Stress, cause: week end in famiglia è al primo posto, dati Eurodap

La crisi economica si fa sentire oltre che nelle tasche degli italiani anche nella gestione degli affetti familiari. Infatti se dal Regno Unito arrivano i dati sul malessere che coinvolge i cittadini inglesi a seguito della situazione economica poco favorevole (APPROFONDIMENTO), dall’Italia giungono i risultati di un sondaggio online sui livelli di stress, condotto dall’Associazione Europea Disturbi da Attacchi di Panico (EURODAP) e pubblicato sul sito ufficiale dell’organizzazione.
In base a quanto emerso, gli italiani metterebbero al primo posto, fra i momenti più carichi di tensioni e difficili da affrontare, quelli trascorsi in famiglia.
Proprio così, la famiglia, che tradizionalmente, rappresenta un rifugio protetto dagli stress esterni, si trasforma in luogo di oppressione e preoccupazione e durante il fine settimana si raggiunge il picco di negatività. Secondo la psicologa e psicoterapeuta Paola Vinciguerra, presidente dell’Eurodap, infatti, il nucleo familiare da “luogo di tranquillità dove potersi ricaricare, oggi è fonte di stress, soprattutto nel week end”.
Il perché è dato dal fatto che sia gli uomini che le donne hanno modi diversi di affrontare le privazioni causate dalla precarietà economica e il ruolo del capofamiglia, in primis viene messo in discussione.

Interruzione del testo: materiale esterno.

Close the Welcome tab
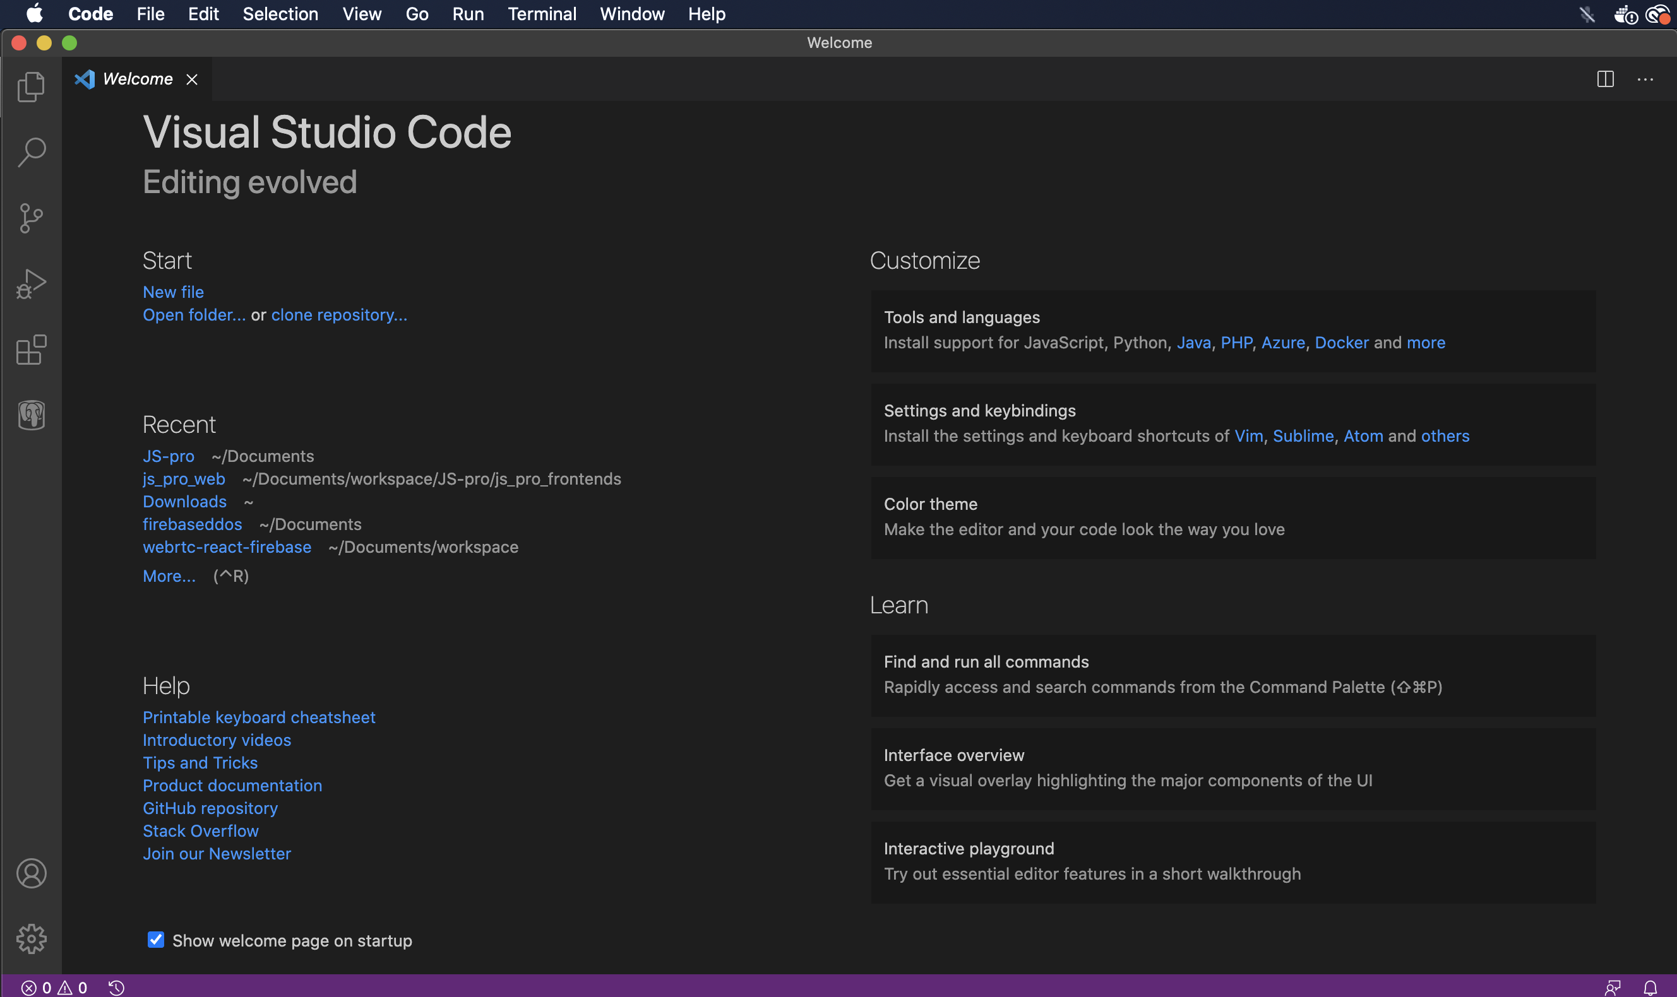The height and width of the screenshot is (997, 1677). coord(192,79)
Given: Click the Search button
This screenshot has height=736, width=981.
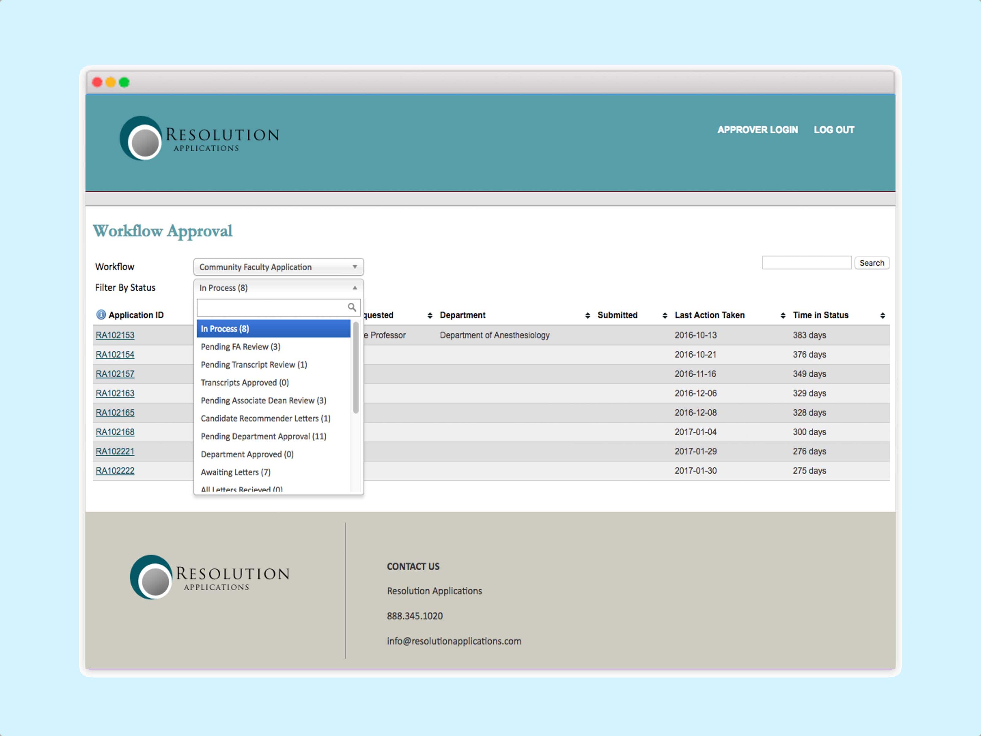Looking at the screenshot, I should [871, 263].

Gli uomini, in questo senso, il più delle volte si chiuderebbero nel silenzio e nella rassegnazione, perché non riuscirebbero più a garantire alla famiglia, le sicurezze che c’erano prima della crisi. Così s’inizia a non poter più concedere ai figli la possibilità di praticare sport e altre attività e i sintomi di questo stato, accrescono i nervosismi e sfociano in insonnia, irritabilità e assenza mentale o apatia.
Questi disturbi secondo gli esperti sono più accentuati negli uomini, perché la conseguenza di un’indole, che li induce a tenere dentro le proprie paure e a considerarle come piccoli fallimenti.

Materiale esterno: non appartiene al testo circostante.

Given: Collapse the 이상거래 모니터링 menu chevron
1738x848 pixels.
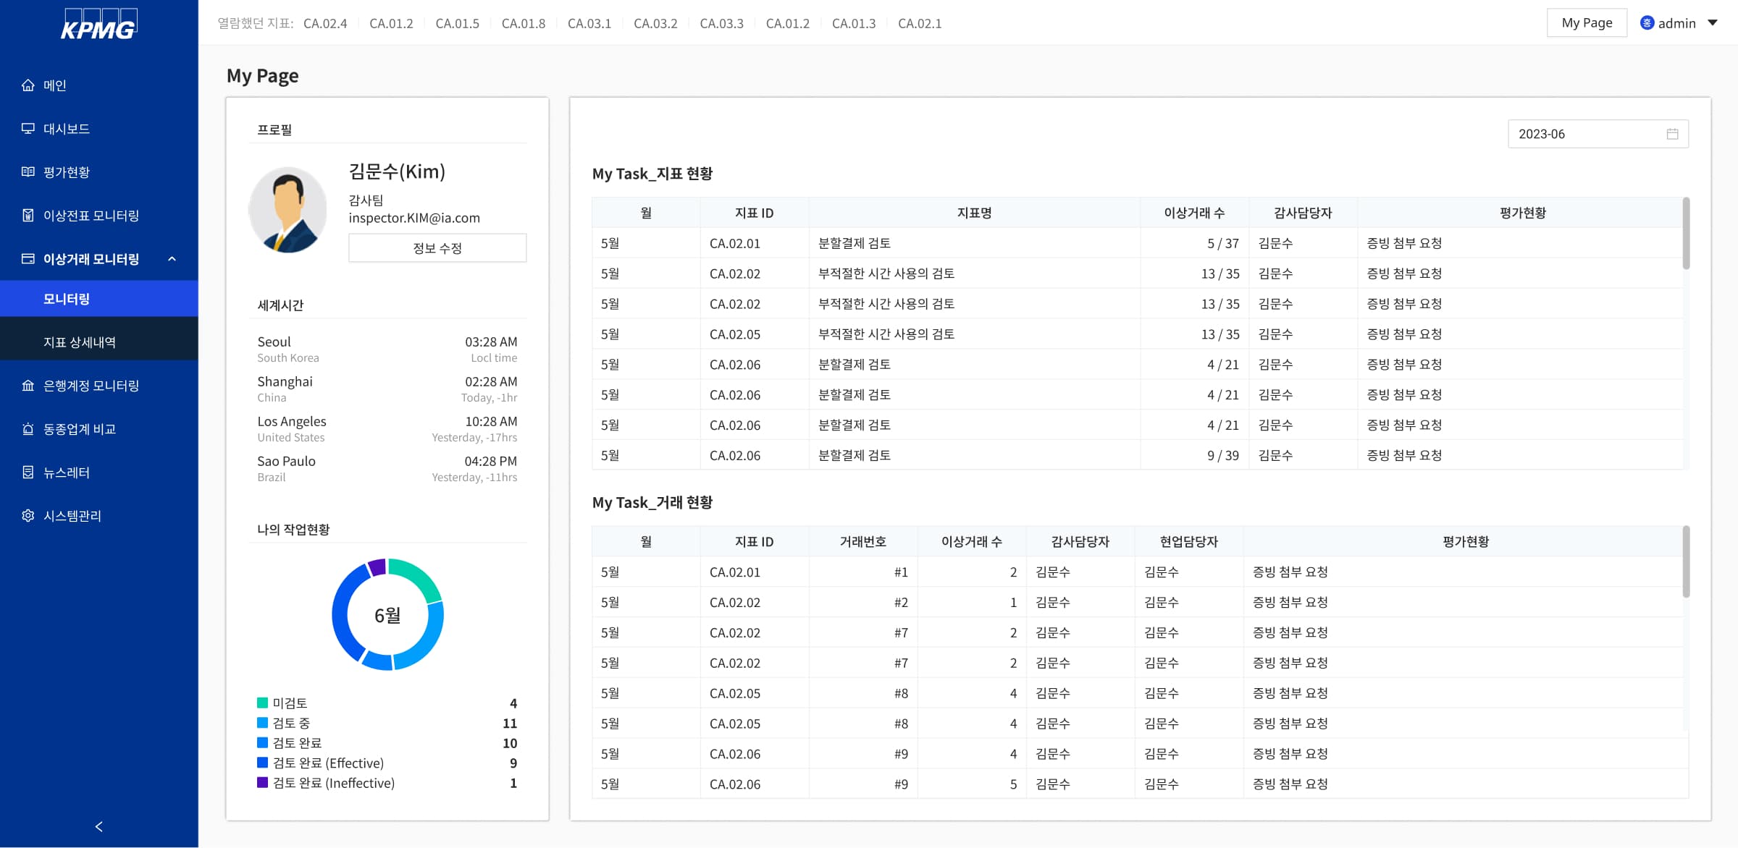Looking at the screenshot, I should [172, 259].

Mentre le donne, come aggiunge la dottoressa Vinciguerra “costrette a rinunciare agli aiuti domestici e ai piccoli lussi, si sentono abbandonate alle loro difficoltà” vivendo momenti di solitudine e sconforto. Entrambi i componenti forti del nucleo familiare, quindi, vengono minati dagli eventi economici e la loro prima reazione è di rifugiarsi nella tecnologia, tra smart phone e tablet, che rappresentano un luogo diverso che però potrebbe non alleggerirli ma incrementare le loro difficoltà di comunicazione.